• **STATED TASK**
Show every line in the rows below that contains the string "should", treating uppercase and lowercase letters as distinct.

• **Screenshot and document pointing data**
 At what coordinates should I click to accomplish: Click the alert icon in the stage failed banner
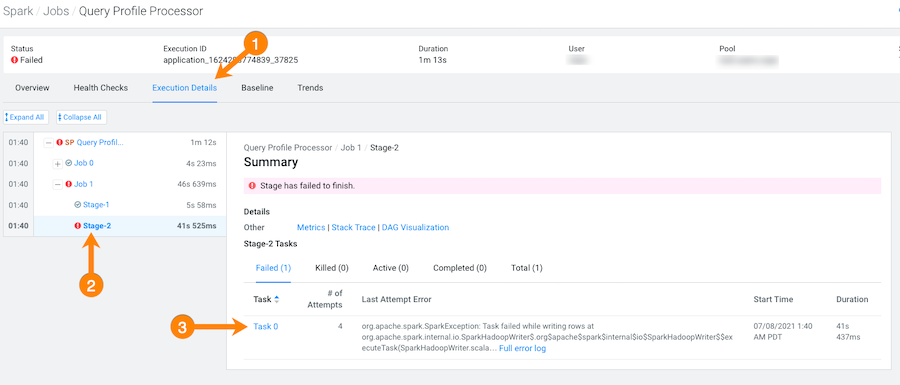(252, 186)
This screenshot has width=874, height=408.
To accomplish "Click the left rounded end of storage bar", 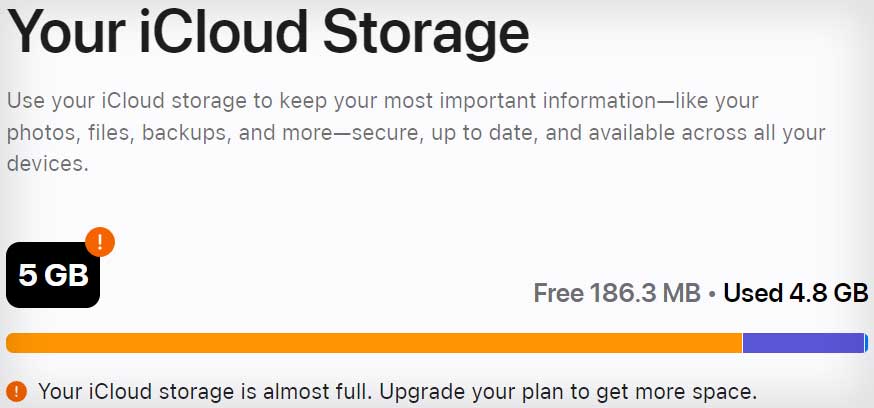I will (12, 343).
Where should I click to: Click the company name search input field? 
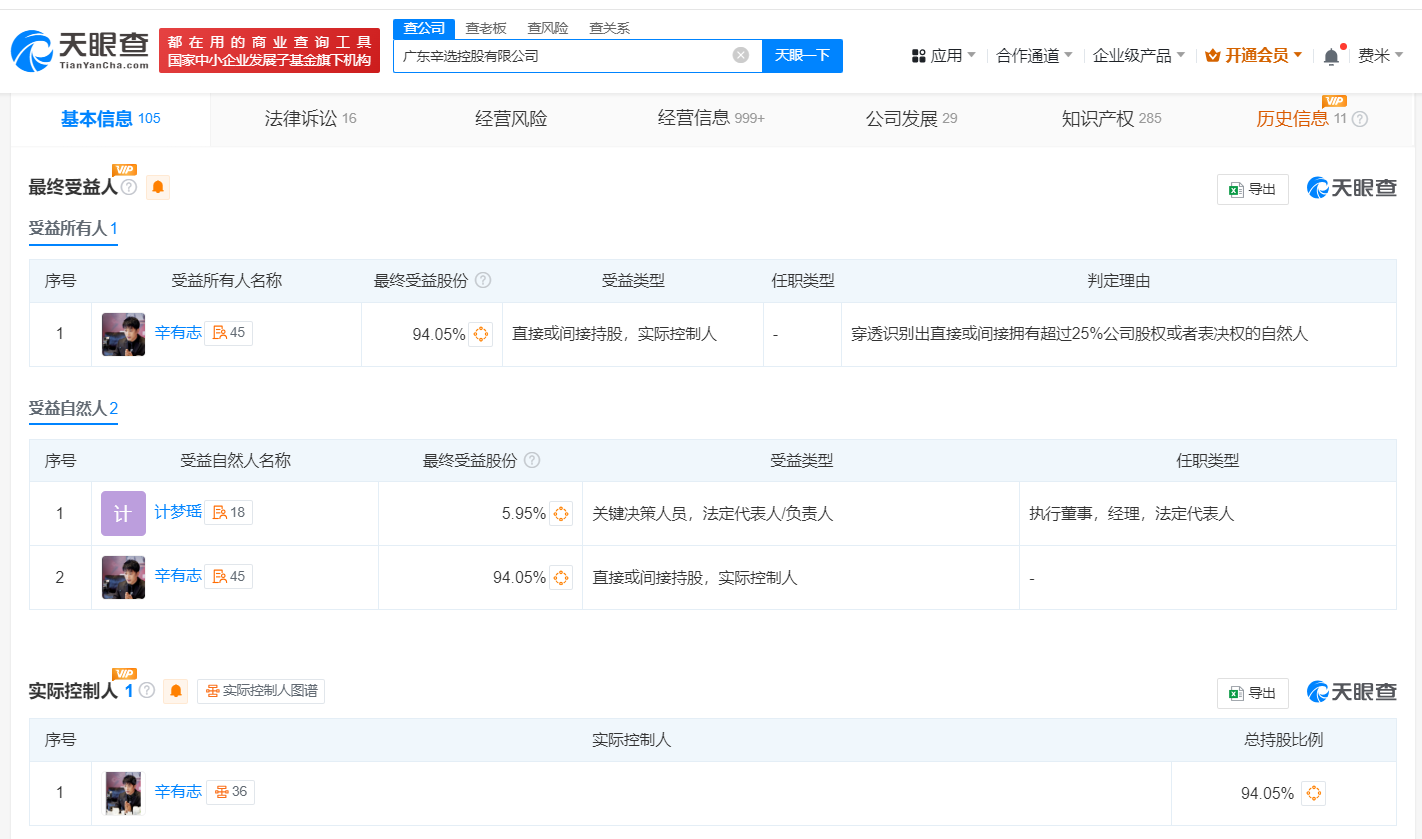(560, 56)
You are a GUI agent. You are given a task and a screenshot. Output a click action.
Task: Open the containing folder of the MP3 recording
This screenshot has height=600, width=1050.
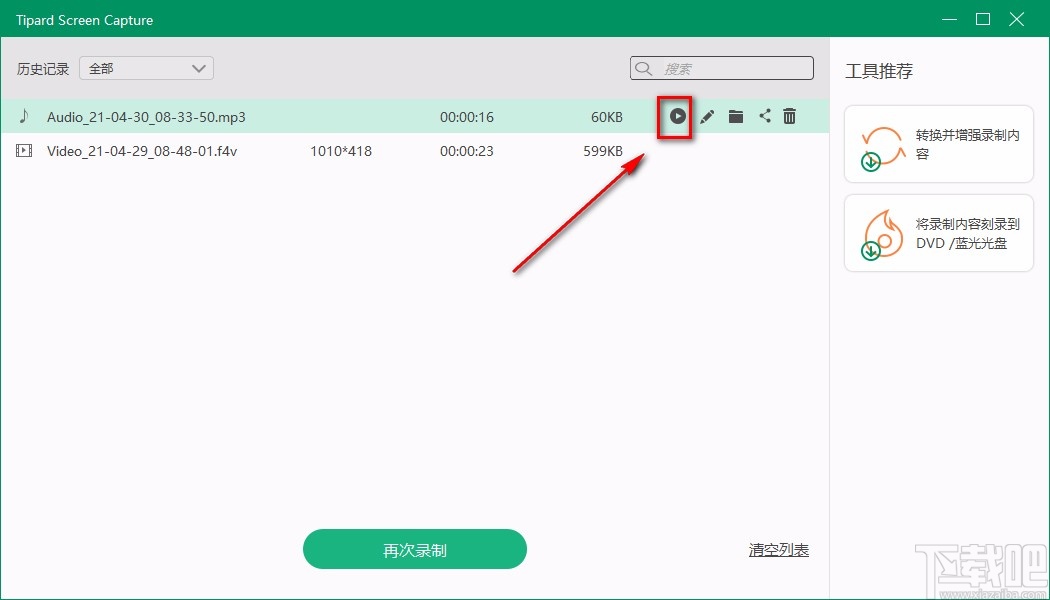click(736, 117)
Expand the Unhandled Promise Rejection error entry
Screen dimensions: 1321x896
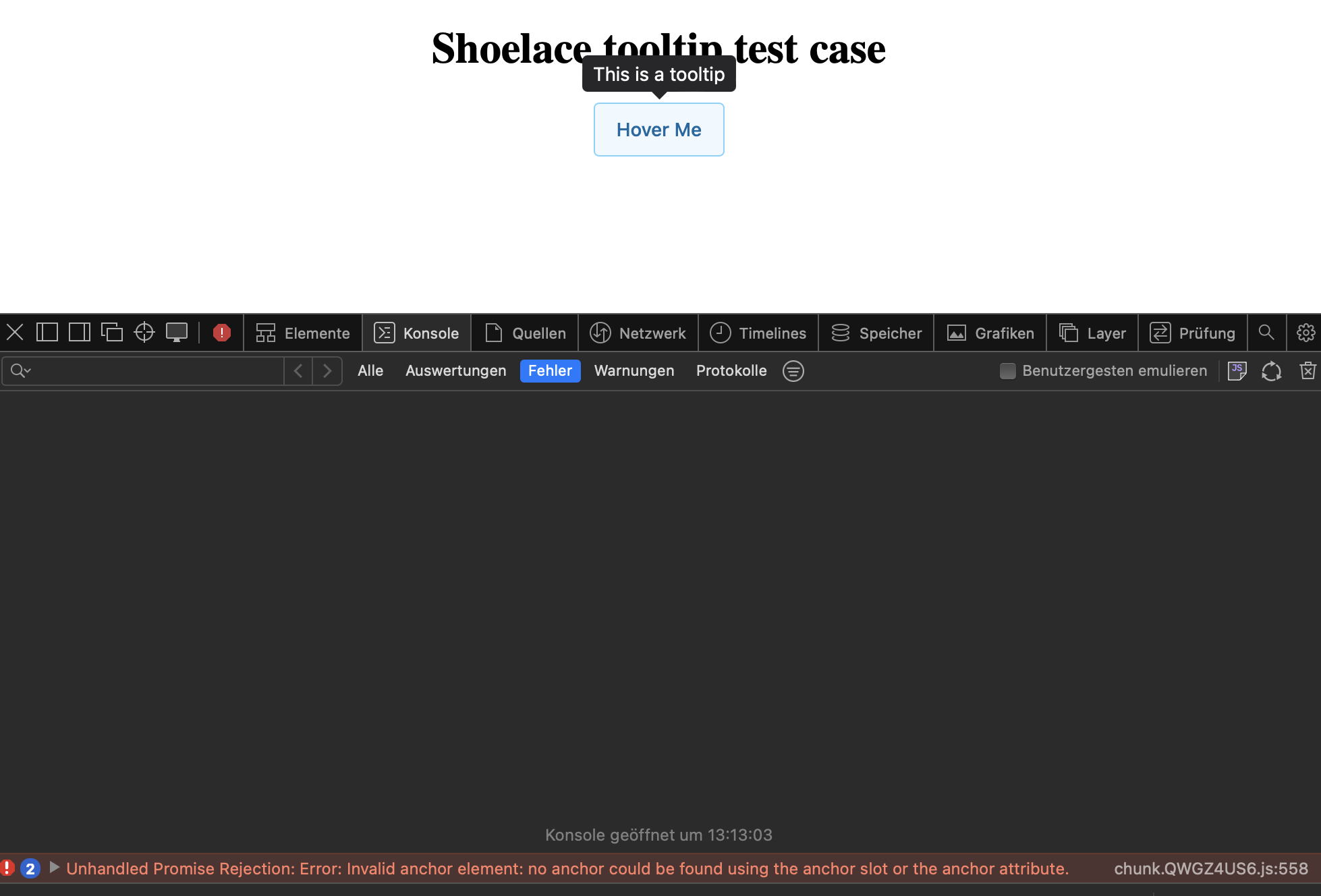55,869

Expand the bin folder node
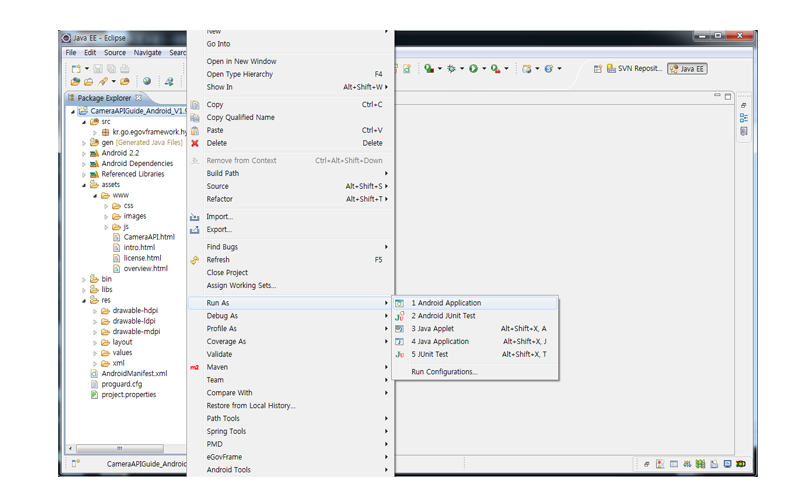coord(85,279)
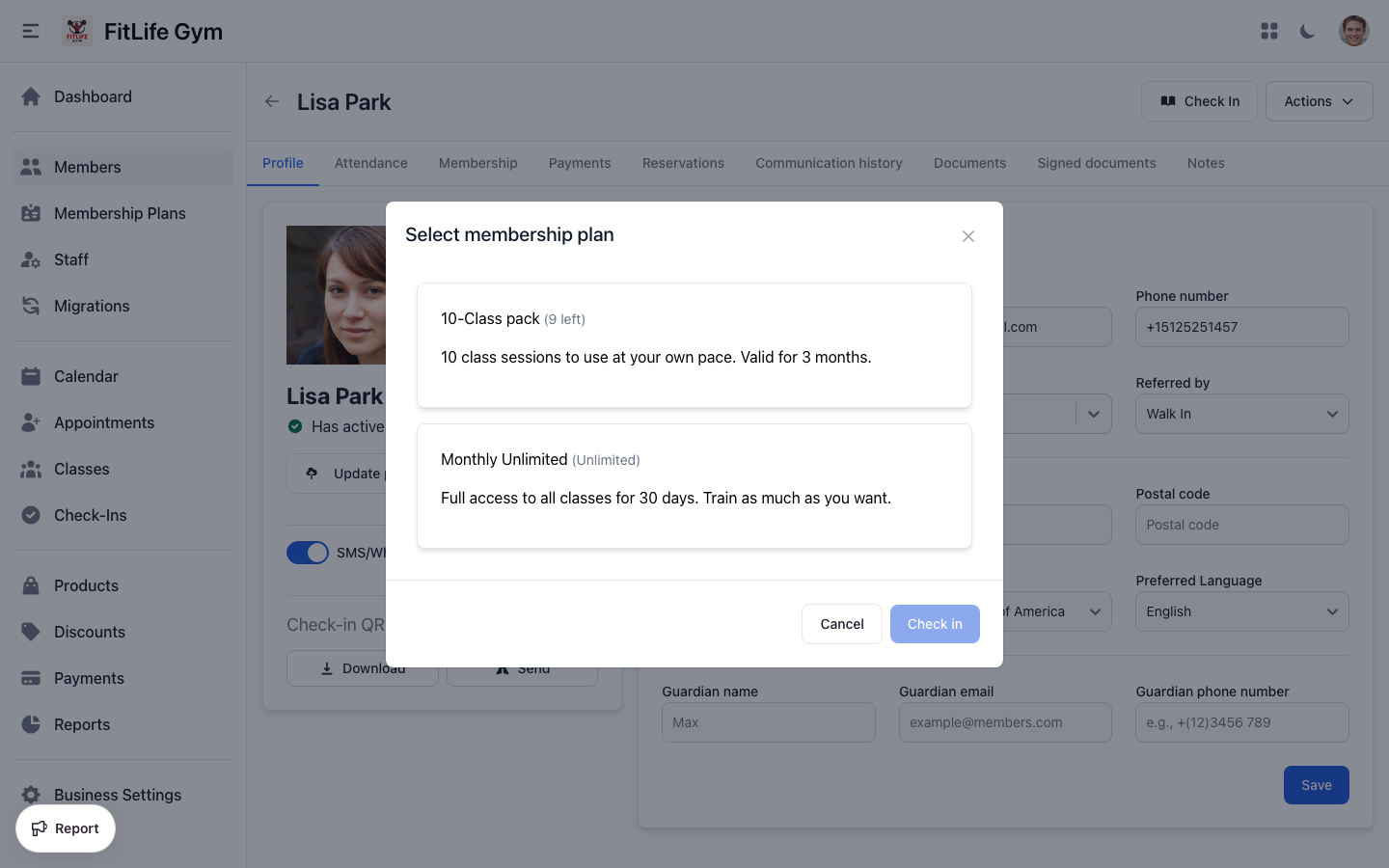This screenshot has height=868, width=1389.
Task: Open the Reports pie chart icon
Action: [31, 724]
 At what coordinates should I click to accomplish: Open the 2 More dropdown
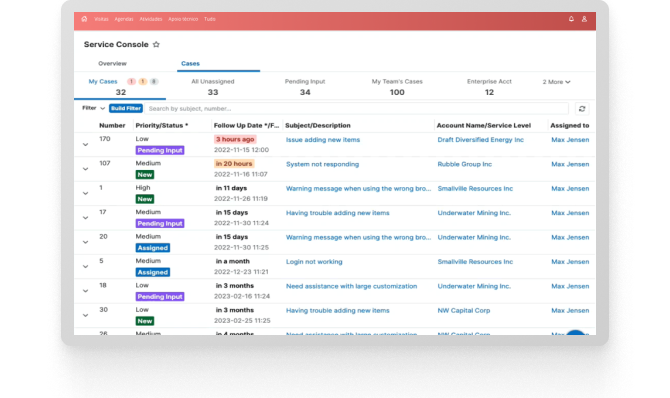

• **TASK ANSWER**
 At what coordinates should I click to accomplish: Click the alert icon in the stage failed banner
Where should I click to: Click the company name search input field? 
 At what coordinates should I click to accomplish: Open the 2 More dropdown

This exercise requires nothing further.